Jake Scholenbarger was crying about the cost of vet supplies. He is so tight that he makes poor ole Abe squeal. We all agreed with him and then the older ones started talking about some of the remedies thatdidn't cost much, just a dead animal most of the time. We laughed and everyone of us told story about the old days of using things for cures that we know today just added to the misery of the bovine. But the good tales are remembered and that makes the cost of medical supplies a little easier to swallow.

Most of you fellers have seen the herds of Hollow Tail cattle, the ones that were supposed to get fat and produce calves on nothing but acorns and oak leaves. I've seen them eat Osage apples and more acorns than they could handle, ending up bloated and dead. The old timers thought you could split their tail, fill it with salt and that would cure the disease.

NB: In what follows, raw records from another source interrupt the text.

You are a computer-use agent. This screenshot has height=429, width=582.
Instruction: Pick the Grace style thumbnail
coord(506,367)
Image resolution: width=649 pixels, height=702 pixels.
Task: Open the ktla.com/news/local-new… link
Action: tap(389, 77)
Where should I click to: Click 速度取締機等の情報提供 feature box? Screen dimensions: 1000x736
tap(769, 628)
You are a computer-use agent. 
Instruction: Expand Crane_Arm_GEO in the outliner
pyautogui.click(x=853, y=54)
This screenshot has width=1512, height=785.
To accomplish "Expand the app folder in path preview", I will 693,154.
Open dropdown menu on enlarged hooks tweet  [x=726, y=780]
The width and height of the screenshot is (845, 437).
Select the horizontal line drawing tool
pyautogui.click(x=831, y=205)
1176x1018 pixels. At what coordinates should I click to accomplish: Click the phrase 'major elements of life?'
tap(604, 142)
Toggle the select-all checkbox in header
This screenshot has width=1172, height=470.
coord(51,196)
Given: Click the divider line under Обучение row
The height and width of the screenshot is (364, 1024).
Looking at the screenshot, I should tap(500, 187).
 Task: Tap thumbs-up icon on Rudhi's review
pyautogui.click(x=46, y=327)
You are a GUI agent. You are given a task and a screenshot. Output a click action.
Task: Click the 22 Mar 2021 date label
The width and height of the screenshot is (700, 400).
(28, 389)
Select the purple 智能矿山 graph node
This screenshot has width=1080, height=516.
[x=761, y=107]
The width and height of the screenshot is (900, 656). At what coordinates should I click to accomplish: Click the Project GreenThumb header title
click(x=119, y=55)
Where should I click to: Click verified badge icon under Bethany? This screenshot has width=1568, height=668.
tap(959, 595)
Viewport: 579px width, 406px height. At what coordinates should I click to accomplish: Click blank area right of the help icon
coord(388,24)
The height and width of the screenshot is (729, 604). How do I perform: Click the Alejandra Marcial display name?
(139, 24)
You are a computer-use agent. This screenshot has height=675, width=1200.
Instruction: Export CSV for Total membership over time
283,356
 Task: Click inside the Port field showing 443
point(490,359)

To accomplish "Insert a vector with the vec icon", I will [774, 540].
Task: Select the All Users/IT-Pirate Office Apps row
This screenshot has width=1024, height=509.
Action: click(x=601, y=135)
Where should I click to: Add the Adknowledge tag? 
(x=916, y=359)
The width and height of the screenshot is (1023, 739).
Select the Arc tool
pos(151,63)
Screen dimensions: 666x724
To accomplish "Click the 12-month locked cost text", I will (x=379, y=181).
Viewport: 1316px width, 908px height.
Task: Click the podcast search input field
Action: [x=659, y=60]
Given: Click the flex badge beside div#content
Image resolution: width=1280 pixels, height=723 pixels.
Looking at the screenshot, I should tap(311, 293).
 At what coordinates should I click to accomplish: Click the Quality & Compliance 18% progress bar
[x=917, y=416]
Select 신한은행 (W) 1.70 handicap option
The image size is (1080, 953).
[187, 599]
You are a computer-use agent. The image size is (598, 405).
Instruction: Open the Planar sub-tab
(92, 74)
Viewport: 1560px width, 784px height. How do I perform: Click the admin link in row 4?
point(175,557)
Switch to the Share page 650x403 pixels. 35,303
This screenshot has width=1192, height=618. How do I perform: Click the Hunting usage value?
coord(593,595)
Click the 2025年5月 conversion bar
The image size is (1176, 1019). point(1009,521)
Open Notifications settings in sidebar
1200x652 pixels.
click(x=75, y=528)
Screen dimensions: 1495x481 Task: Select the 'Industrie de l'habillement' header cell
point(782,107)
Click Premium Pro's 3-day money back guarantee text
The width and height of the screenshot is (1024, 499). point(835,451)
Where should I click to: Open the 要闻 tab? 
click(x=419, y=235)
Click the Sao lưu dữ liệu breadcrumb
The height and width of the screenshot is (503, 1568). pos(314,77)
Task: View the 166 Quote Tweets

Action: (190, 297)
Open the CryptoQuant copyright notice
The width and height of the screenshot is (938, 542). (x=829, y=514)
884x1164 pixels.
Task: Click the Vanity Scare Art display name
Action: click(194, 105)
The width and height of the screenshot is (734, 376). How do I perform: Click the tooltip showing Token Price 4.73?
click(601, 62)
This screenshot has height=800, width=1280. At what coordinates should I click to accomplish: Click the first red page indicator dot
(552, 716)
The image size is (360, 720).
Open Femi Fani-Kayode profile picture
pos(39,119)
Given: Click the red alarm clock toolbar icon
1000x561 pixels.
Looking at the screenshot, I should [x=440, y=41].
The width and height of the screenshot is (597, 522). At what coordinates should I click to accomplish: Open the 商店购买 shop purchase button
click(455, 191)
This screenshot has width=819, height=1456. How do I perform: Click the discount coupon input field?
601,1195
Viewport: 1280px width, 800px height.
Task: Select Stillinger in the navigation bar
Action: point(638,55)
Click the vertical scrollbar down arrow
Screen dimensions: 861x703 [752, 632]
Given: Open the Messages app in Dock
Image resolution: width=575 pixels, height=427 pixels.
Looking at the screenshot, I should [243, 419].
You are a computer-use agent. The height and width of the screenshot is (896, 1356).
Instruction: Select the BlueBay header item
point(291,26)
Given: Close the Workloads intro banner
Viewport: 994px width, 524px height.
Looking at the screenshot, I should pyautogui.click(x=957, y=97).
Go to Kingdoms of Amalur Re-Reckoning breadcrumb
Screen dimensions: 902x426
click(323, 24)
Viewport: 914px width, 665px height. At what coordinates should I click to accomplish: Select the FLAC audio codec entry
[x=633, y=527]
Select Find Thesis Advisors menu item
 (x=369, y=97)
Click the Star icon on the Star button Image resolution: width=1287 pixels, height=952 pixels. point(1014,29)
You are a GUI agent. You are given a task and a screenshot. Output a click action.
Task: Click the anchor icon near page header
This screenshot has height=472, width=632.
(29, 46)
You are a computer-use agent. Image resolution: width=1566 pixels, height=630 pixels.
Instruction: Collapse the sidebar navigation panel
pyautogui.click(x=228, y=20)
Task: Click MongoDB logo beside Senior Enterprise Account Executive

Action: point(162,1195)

I have watched my Pappy replace a prolapse with a quart fruit jar. It worked long enough for him to apply a few stitches in the precise position. That saved the cow for the trip to town and I hope she went to the Golden Arches before the next calf.

It is my opinion, and everyone has one, we are gonna always have some things to rub saddle sores, but there are balms that make life just pretty darn good, too! Herds of good, healthy cattle with pretty calves, herds of Grands learning how to make it in life and healthy physically an spiritually, good beans, beef, biscuits and pies! How much nicer could it get for us who choose to live like we do?